Yep, something like that would work...


> I've been trying to constrain the group's ambitions here (and Mike,
> Joel, Dev and Freddy have been good at further constraining my own) on
> this sort of thing.  I want to see if this approach is at all
> interesting to a meaningful set of web publishers, and if it is
> manageable by them.  Certainly SRI does introduce fragility.
> 
> I wonder if anyone really has the operational capacity to manage a
> manifest such as Mark proposes and still meaningfully vet that the
> hashes are for authentic content?  A publisher could scrape their
> subresources and update automatically, but then the protection
> devolves to individually targeted attacks on the network, which HTTPS
> should address - any malicious changes at the origin server, e.g. if
> it was compromised, would be automatically propagated into the
> manifest by such tooling.

Well, that’s the thing. Content-addressable caching is a very different use case; it’s not about assuring authentic content, it’s an optimisation. In the case where you don’t get a cache hit on CAN, you simply follow the link to the origin and probably *don’t* display an error if the hash still doesn’t match; that’s the most backwards-compatible, sane thing to do. However, that pretty fundamentally disagrees with the first use case for SRI.

E.g., an intermediary (e.g., a CDN) could scrape content and create manifests to enable CAN for referenced content; this would be of significant value for performance, but of course would have zero value for end-to-end integrity.

This makes me wonder whether CAN is really something separate from SRI (as much as I’d like to see it get some traction).

## GIVEN REQUEST 1
List the first names of everyone mentioned in the message about SRI and content-addressable caching.

## RECORD SET
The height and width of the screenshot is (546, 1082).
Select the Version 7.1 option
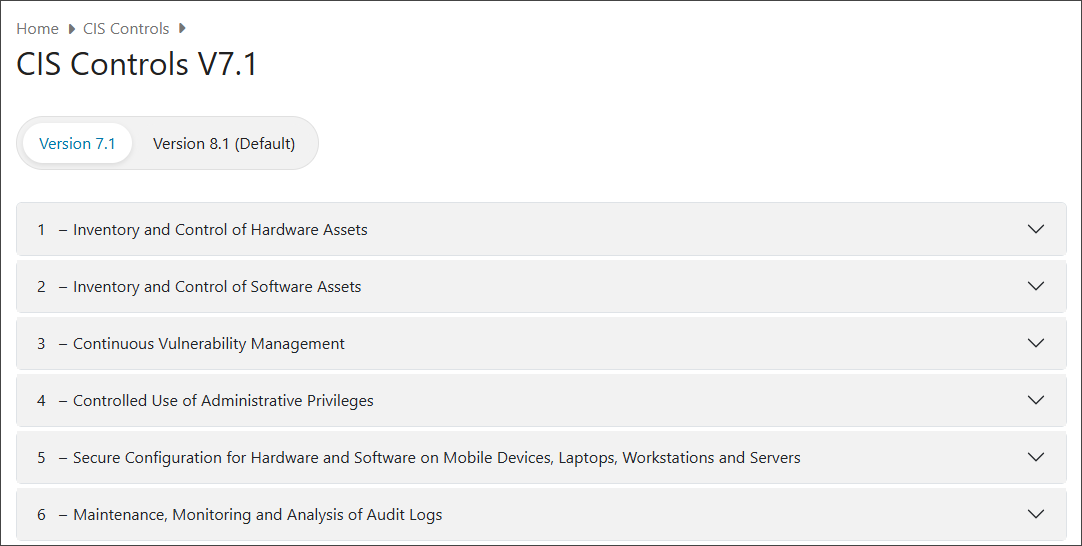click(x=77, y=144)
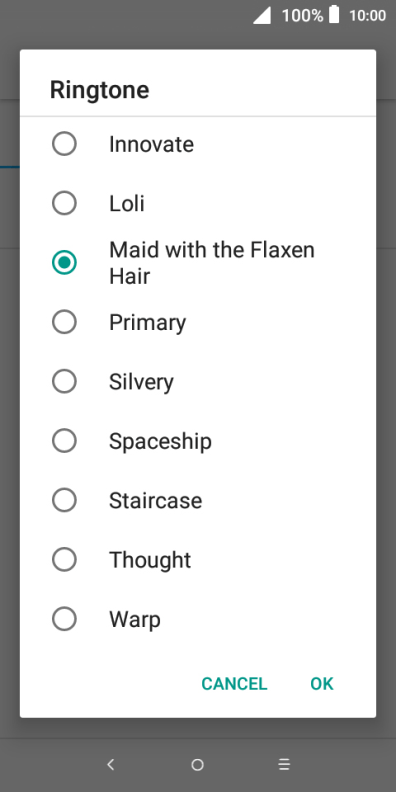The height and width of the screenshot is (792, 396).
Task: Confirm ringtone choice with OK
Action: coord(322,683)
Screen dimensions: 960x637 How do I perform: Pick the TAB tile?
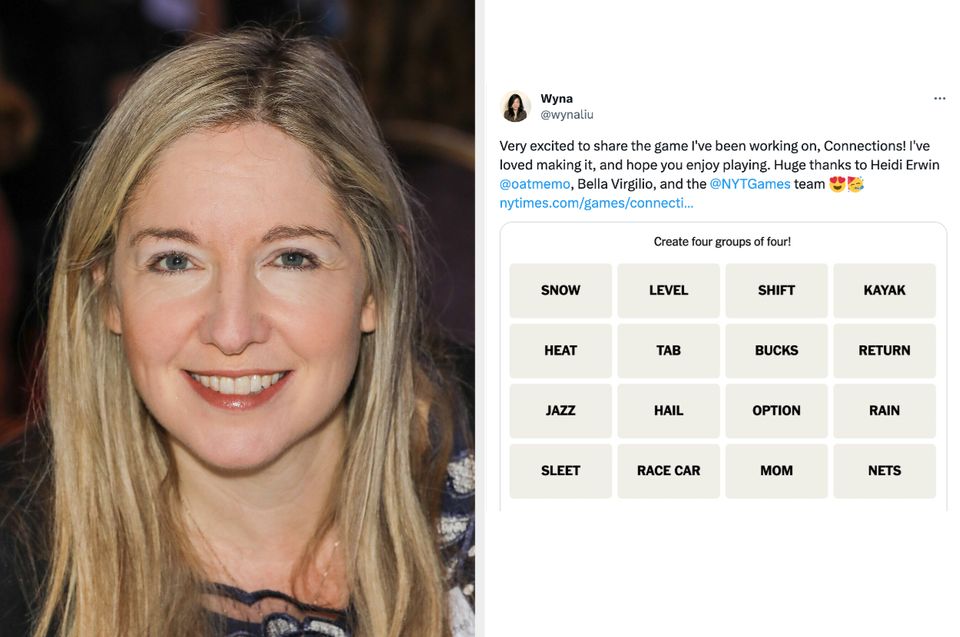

## GIVEN REQUEST 2
Repeat every one of the entries above, the ones placed after the message about SRI, word for word, and leave the pictures out.

## COMPLETE RESPONSE 1
Mike, Joel, Dev, Freddy, Mark

## COMPLETE RESPONSE 2
The height and width of the screenshot is (546, 1082).
Select the Version 7.1 option
click(x=77, y=144)
The height and width of the screenshot is (792, 396).
Task: Confirm ringtone choice with OK
Action: coord(322,683)
Screen dimensions: 960x637 How do I perform: Pick the TAB tile?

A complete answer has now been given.